━━ Dataset records ━━

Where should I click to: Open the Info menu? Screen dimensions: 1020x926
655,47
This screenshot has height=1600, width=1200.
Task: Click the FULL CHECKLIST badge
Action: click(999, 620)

━━━

§ **Action item**
Every entry needs to be copied again, word for word.

§ **Solved problem**
Where should I click to: Open the Info menu? Screen dimensions: 1020x926
655,47
This screenshot has height=1600, width=1200.
Task: Click the FULL CHECKLIST badge
Action: click(999, 620)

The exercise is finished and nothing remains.